• [GOAL OF THE EXERCISE]: From the line that contains "Task: Click the SEO sidebar icon" to the final line of the entries below, write out every line exactly as it appears, and nothing else.

• [Items from a dataset]:

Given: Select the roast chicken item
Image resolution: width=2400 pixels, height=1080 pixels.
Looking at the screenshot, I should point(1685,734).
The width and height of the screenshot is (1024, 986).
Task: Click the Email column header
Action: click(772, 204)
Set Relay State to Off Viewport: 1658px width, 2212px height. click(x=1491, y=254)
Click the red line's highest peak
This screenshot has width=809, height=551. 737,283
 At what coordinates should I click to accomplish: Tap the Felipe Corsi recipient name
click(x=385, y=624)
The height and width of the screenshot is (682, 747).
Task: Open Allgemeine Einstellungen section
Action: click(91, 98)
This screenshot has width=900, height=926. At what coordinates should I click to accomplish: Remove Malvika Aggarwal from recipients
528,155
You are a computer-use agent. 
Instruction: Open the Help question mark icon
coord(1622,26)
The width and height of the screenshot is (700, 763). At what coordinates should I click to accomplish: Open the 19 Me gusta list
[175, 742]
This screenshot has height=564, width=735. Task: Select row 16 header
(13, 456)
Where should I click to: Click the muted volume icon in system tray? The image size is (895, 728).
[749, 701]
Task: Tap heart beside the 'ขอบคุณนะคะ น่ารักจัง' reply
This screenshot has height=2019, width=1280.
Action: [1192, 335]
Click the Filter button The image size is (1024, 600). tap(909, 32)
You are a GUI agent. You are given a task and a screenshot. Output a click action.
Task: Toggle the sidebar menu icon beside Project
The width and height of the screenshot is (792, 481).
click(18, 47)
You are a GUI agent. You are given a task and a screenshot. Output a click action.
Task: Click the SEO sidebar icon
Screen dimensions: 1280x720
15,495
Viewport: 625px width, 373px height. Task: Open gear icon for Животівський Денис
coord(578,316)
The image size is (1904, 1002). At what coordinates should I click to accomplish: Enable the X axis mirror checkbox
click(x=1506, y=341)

• [EXERCISE ANSWER]:
Task: Click the SEO sidebar icon
Screen dimensions: 1280x720
15,495
Viewport: 625px width, 373px height. Task: Open gear icon for Животівський Денис
coord(578,316)
The image size is (1904, 1002). At what coordinates should I click to accomplish: Enable the X axis mirror checkbox
click(x=1506, y=341)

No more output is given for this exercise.